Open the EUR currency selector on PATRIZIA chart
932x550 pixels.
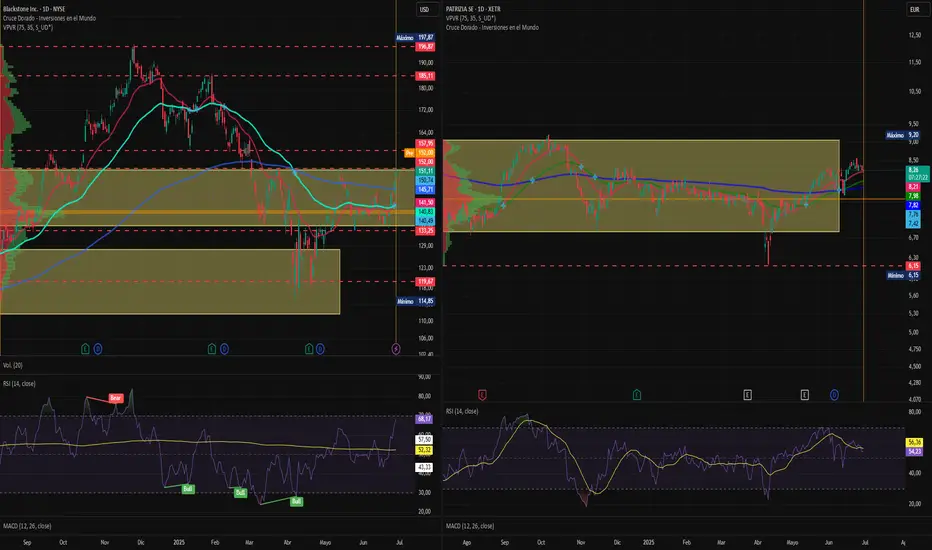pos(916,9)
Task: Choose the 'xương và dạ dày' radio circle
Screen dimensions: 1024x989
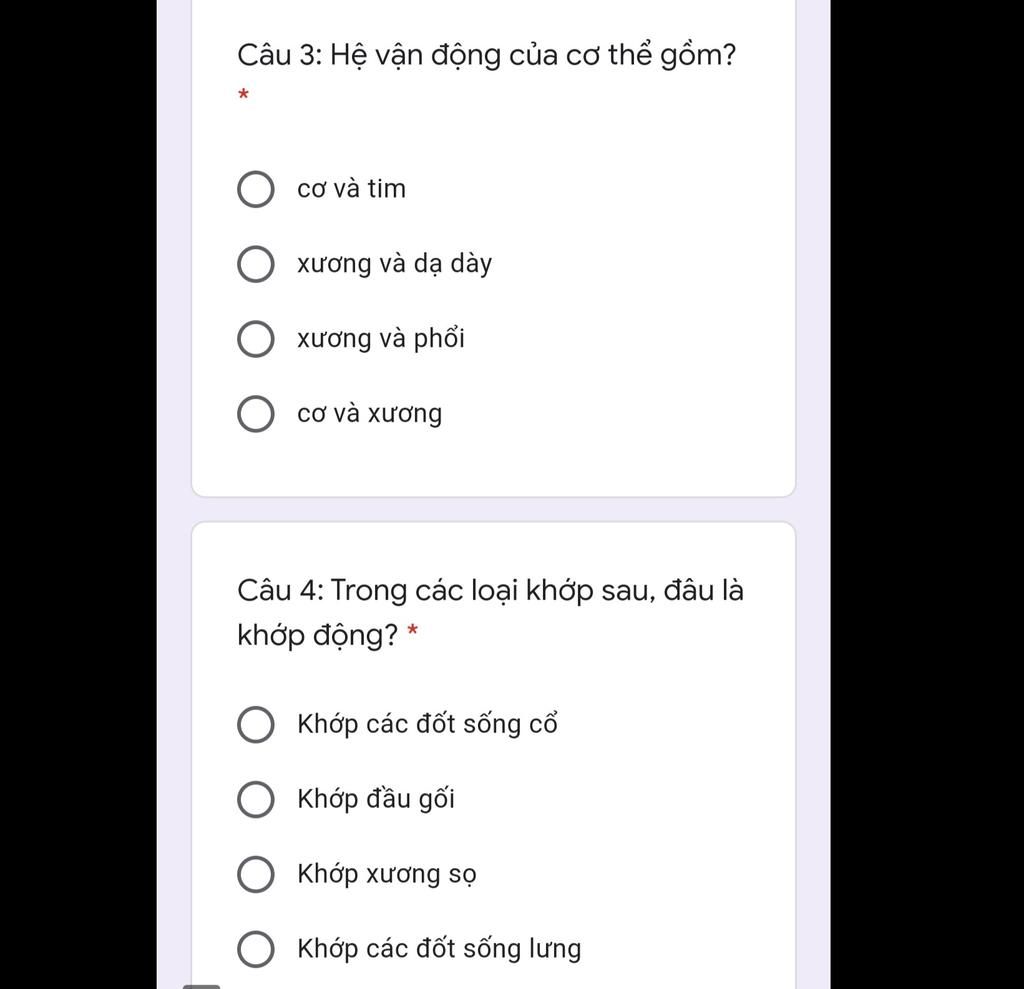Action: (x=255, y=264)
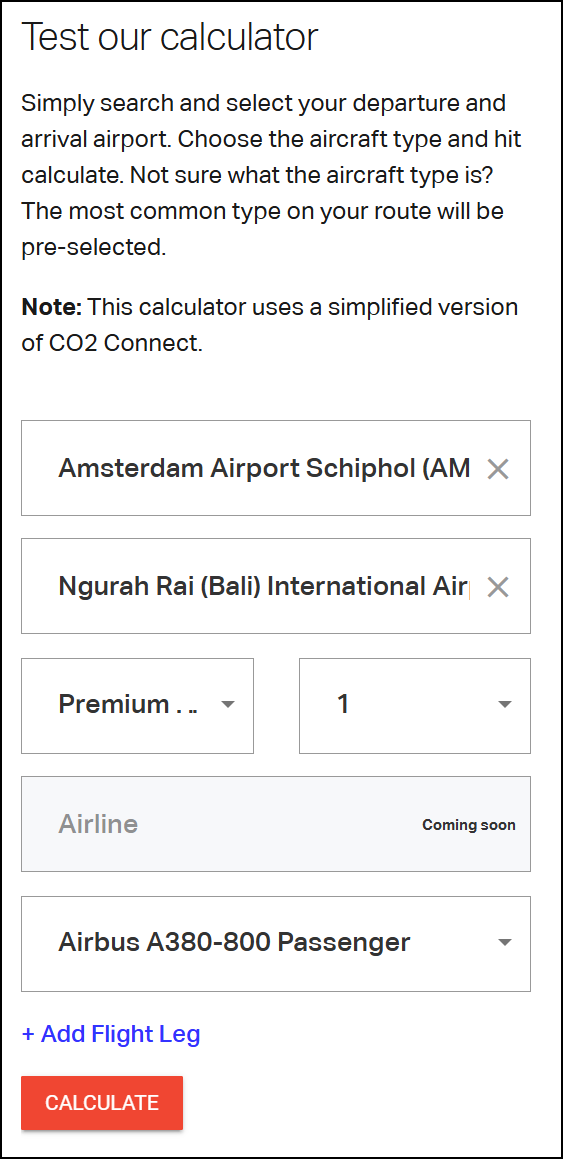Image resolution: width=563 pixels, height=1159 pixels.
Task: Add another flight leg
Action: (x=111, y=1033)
==============================
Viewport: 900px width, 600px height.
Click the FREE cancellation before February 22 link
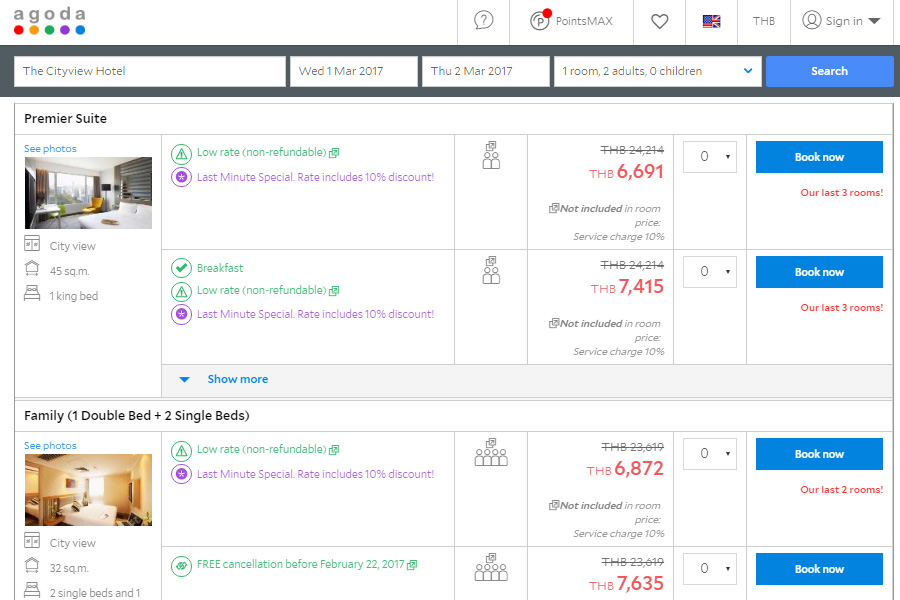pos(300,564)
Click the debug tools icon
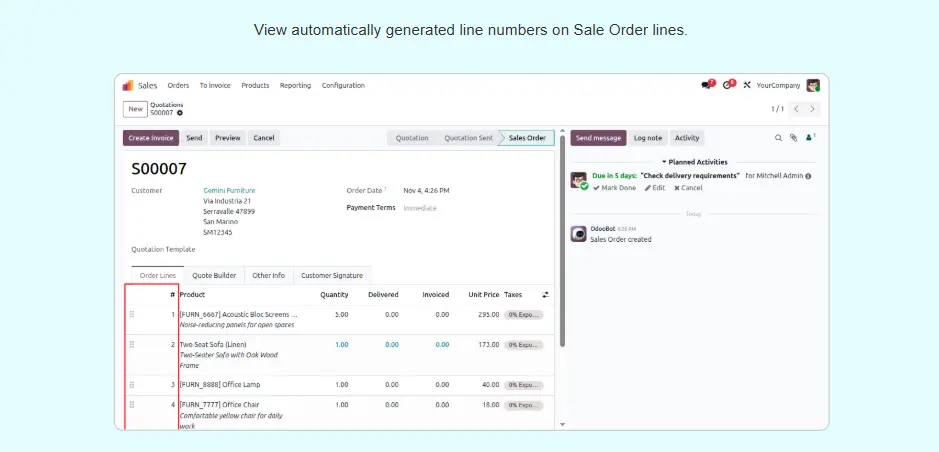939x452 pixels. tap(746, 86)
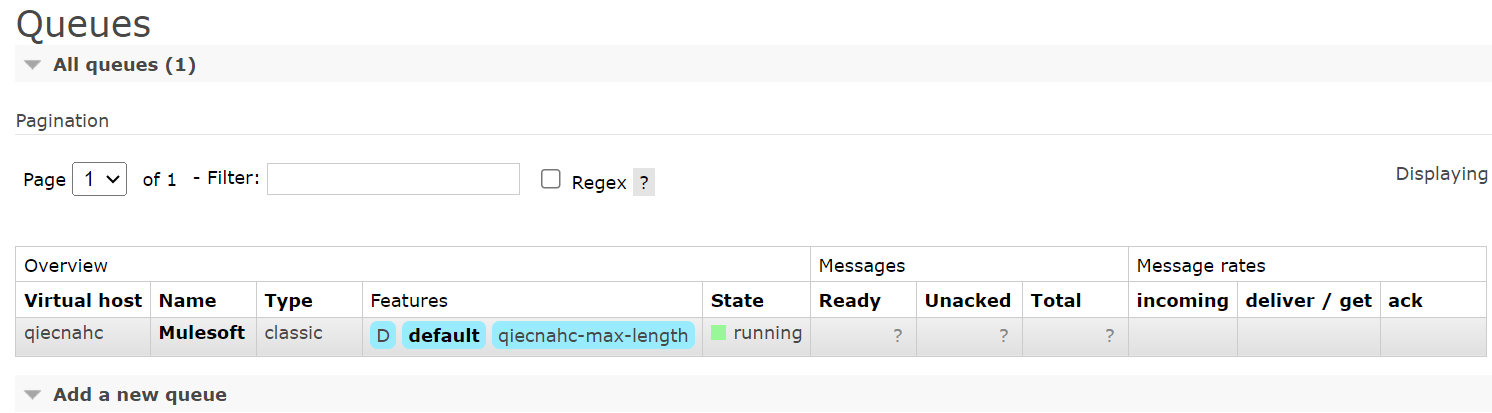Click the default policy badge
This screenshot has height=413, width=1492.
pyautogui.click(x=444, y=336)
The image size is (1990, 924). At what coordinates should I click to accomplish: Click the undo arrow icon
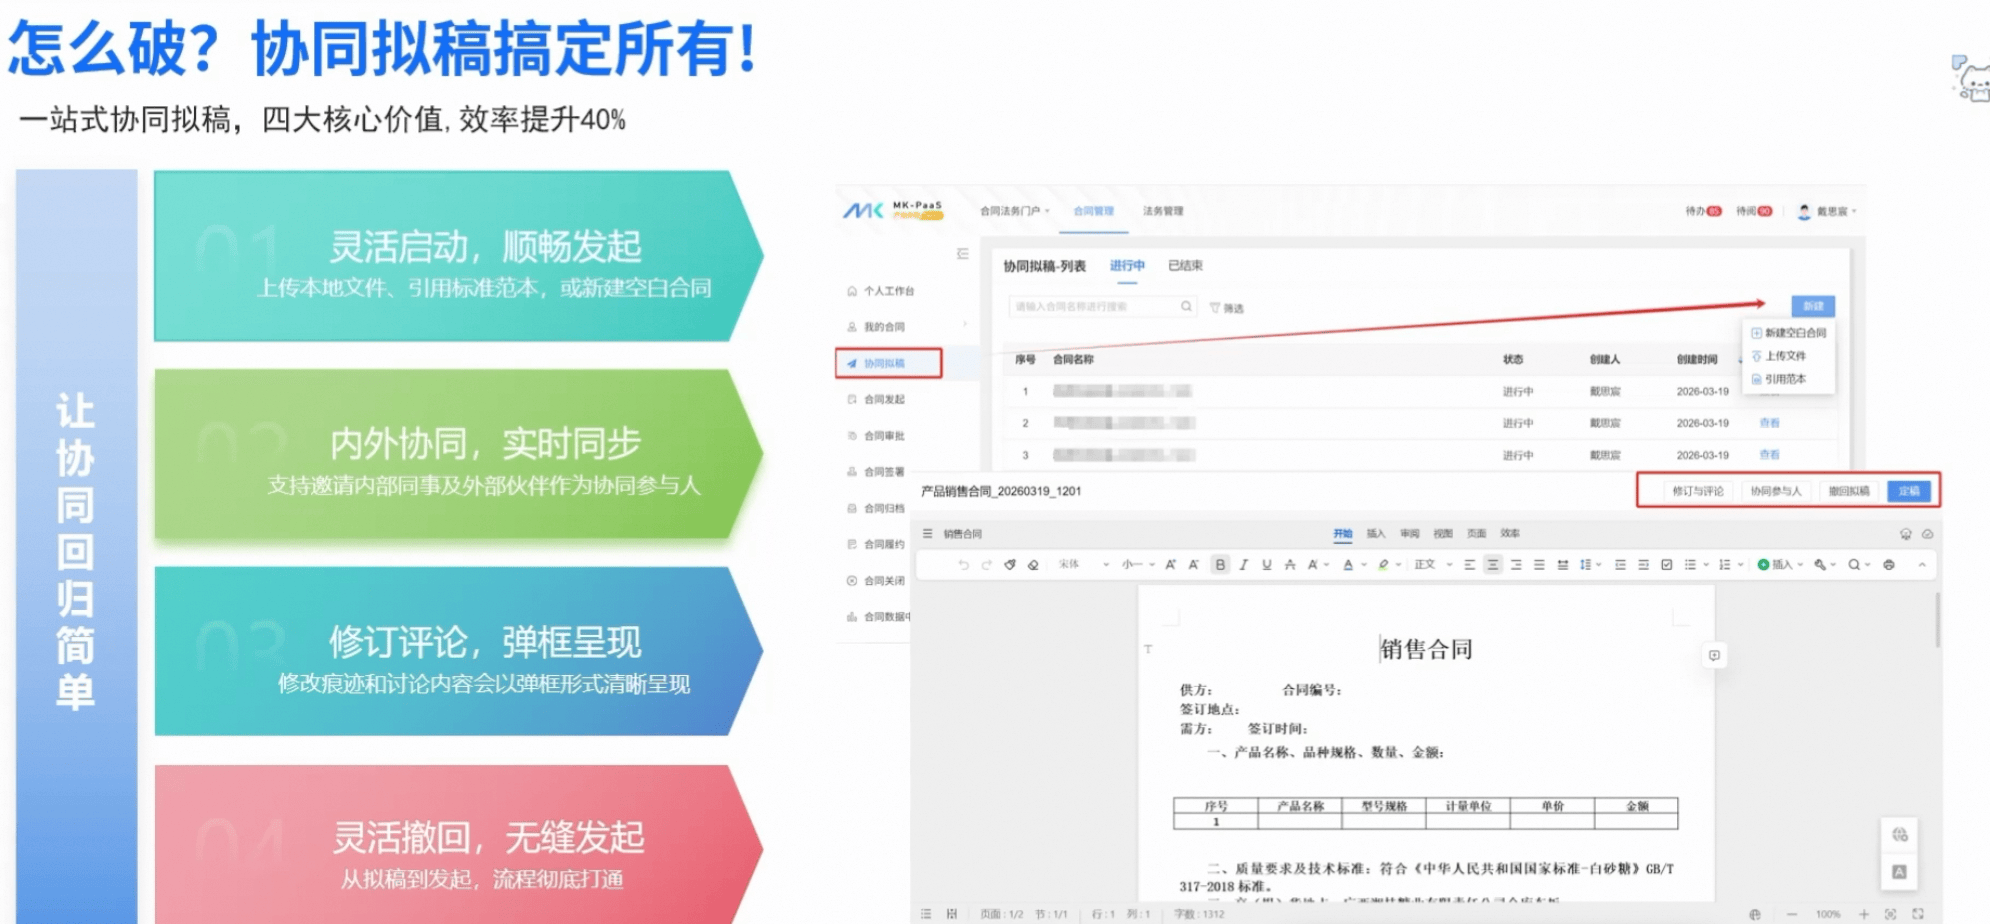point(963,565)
==============================
● WHAT TO DO: A clean copy is needed of the lines in the listing above from the one with "Open the EUR" through the one with "Task: Choose the", exact in every word and free of pictures.

● TASK RESPONSE:
Open the EUR currency selector on PATRIZIA chart
932x550 pixels.
pos(916,9)
Task: Choose the 'xương và dạ dày' radio circle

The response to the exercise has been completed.